Set task
Report every line of the entries below that contains the string "width", matching its case exactly.

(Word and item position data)
= = = = = = =

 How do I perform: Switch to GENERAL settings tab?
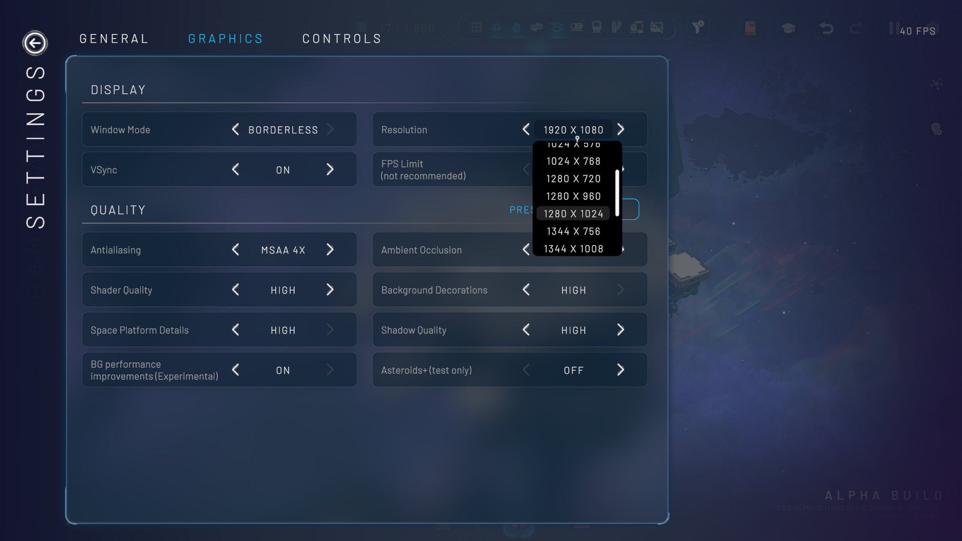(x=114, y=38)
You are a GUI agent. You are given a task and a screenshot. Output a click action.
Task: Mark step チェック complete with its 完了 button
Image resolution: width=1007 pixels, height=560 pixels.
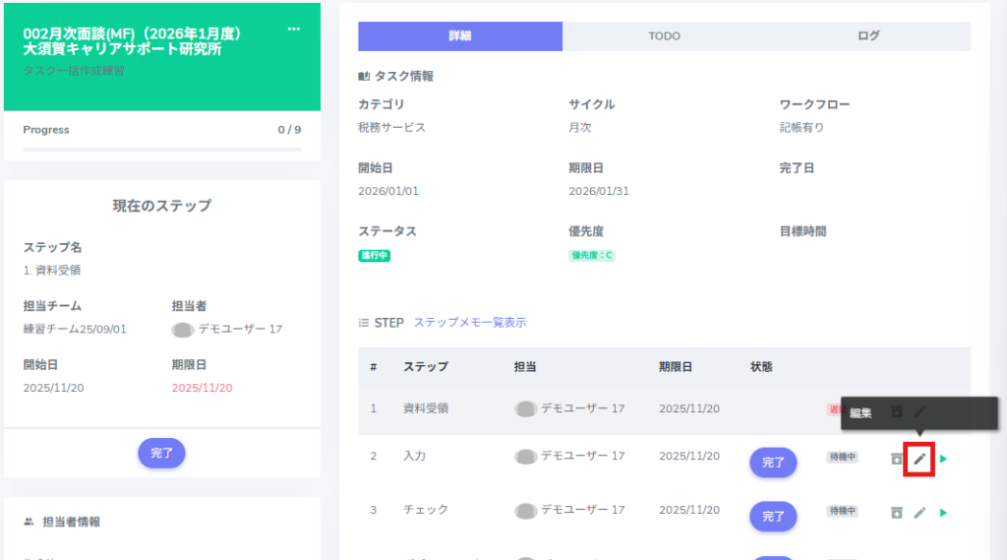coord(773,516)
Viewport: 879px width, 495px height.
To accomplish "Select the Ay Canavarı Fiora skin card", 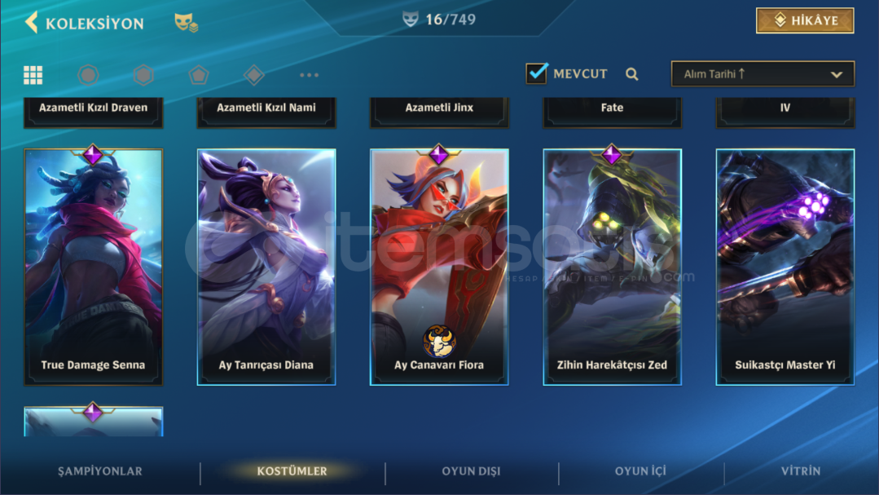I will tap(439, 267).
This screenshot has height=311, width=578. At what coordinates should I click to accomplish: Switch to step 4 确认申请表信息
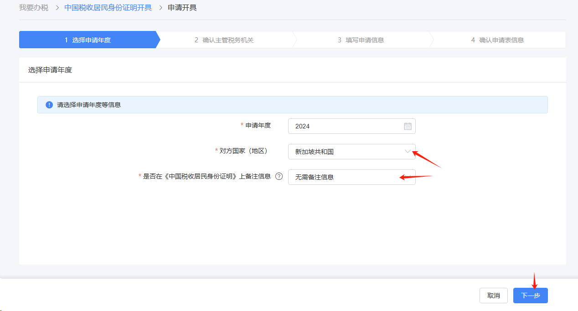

= = = = = = =

The completed task
Image resolution: width=1007 pixels, height=560 pixels.
Viewport: 879px width, 495px height.
This screenshot has height=311, width=578. At what coordinates should I click to accomplish: Switch to step 4 确认申请表信息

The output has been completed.